Animal scientists interested in digestive function have long been interested in the fracture of cellular material as an indicator of its susceptibility to crushing and shearing forces during rumination. As a result, strong working relationships have been forged between animal scientists and plant breeders, with much of the work instigated by plant breeders aimed at selecting for plant traits that increased feeding value (FV), and this has been reflected in the strong focus on screening for low shear strength [17]. Plant fracture properties have also been assessed and related to forage avoidance and/or preference and forage intake [18-21], trampling resistance [22], and plant uprooting ("pulling") [23]. Additionally, the impact of environmental constraints on plant fracture properties have been evaluated [16,24] alongside the relationships with bite force [25,26] and bite dimensions [27,28]. Studies predominantly investigate the fracture mechanics of leaves since leaves are innately the preferred morphological organ. Nevertheless, there have been important contributions from examination of the stem properties of monocotyledons [15] and dicotyledons [18,29,30].

There is a broad range of terminology within the subject of fracture mechanics in plants. In an agricultural context, one of the pioneering studies examining plant fracture properties was the work by Evans [31], but like many other studies, this research has attracted widespread criticism for the inconsistency in adhering to the fundamental engineering principles underlying fracture mechanics. Several published studies and review articles have addressed the confusion in the use of descriptive terms and the units of expression for defining the fracture mechanics in plants. This has generally led to better application of terminology, but incorrect parameters and units still surface in the literature [22,23], largely due to the subjective nature of the experimental objectives.

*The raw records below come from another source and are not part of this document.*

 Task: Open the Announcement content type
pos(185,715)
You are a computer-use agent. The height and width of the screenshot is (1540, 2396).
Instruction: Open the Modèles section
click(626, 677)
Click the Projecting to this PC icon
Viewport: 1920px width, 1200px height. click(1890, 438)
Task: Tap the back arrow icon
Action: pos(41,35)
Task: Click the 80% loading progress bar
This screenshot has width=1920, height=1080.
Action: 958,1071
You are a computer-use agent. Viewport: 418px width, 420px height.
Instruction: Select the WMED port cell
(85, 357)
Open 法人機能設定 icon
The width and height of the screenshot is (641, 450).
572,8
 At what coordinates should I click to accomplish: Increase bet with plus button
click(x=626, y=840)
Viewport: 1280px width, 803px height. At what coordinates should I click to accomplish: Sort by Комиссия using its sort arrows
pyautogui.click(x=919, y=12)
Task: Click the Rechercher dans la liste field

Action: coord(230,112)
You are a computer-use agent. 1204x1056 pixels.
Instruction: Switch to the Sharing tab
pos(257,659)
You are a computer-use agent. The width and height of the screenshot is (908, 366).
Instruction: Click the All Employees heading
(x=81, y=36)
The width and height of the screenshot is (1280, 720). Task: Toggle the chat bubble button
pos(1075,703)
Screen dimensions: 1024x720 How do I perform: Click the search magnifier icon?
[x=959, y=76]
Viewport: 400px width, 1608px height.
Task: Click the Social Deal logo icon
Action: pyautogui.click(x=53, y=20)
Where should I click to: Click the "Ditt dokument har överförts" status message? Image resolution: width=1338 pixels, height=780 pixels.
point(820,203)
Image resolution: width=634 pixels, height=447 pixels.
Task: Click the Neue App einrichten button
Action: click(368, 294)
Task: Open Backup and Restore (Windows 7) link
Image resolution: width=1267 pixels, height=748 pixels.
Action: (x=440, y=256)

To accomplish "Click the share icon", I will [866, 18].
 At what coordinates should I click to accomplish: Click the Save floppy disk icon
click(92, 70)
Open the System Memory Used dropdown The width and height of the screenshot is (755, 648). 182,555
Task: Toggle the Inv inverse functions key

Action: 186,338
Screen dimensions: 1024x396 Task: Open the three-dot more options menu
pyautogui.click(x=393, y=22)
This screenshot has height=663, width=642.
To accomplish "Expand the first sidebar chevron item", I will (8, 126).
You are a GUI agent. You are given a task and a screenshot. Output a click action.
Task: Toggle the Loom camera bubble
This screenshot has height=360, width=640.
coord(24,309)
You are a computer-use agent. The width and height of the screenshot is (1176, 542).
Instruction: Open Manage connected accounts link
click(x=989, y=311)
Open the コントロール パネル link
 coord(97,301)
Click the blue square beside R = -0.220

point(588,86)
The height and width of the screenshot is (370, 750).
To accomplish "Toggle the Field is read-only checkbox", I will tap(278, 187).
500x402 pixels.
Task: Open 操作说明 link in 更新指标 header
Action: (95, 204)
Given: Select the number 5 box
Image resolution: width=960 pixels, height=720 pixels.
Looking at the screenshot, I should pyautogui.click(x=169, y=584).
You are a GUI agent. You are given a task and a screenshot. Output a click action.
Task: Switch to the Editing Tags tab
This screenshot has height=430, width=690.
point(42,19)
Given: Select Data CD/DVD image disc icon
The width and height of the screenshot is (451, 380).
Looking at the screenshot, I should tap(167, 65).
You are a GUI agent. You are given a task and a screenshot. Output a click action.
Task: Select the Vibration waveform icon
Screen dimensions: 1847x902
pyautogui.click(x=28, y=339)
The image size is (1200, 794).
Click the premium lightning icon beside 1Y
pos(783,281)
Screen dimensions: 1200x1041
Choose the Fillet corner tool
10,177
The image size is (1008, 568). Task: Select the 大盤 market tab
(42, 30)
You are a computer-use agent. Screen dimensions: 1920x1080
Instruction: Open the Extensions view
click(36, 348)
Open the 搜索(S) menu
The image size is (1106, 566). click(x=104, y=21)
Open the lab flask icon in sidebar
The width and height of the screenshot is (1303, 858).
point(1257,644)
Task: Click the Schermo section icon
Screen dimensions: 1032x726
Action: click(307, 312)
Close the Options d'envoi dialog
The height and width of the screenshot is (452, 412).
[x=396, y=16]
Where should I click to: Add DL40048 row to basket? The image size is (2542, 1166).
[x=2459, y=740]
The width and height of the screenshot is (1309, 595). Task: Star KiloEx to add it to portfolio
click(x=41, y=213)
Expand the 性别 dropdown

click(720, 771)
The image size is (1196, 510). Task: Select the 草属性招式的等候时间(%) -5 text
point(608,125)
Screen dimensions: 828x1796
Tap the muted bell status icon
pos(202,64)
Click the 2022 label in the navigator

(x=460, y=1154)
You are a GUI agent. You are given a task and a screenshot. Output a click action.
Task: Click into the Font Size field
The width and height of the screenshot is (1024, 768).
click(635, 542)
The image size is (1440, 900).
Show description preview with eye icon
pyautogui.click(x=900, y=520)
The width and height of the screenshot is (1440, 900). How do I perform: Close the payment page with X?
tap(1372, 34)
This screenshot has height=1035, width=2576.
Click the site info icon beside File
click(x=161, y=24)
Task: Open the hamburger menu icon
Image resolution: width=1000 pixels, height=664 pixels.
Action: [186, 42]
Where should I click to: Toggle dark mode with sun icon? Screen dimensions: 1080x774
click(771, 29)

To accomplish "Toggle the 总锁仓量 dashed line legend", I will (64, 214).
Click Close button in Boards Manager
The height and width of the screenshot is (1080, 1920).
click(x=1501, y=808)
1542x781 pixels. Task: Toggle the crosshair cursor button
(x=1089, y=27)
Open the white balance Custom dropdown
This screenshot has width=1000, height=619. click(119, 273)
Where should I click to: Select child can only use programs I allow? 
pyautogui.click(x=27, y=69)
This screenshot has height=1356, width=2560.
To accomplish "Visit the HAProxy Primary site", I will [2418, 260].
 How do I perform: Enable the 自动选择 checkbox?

Briefly, fracture in a test specimen involves both the initiation and propagation of a crack. Cracks can be propagated by three contrasting modes: mode I is by tension (crack opening), mode II is by shear (edge-sliding or in-plane shearing movement), and mode III is caused by tearing (out-of-plane shearing movement) [32]. Where ruminants are concerned, mode I fracture tests best describe the harvesting of forage in a predominantly vertical dimension while mode III fracture represents the mechanisms of fracture that take place when forage is crushed and ground against the molars during chewing.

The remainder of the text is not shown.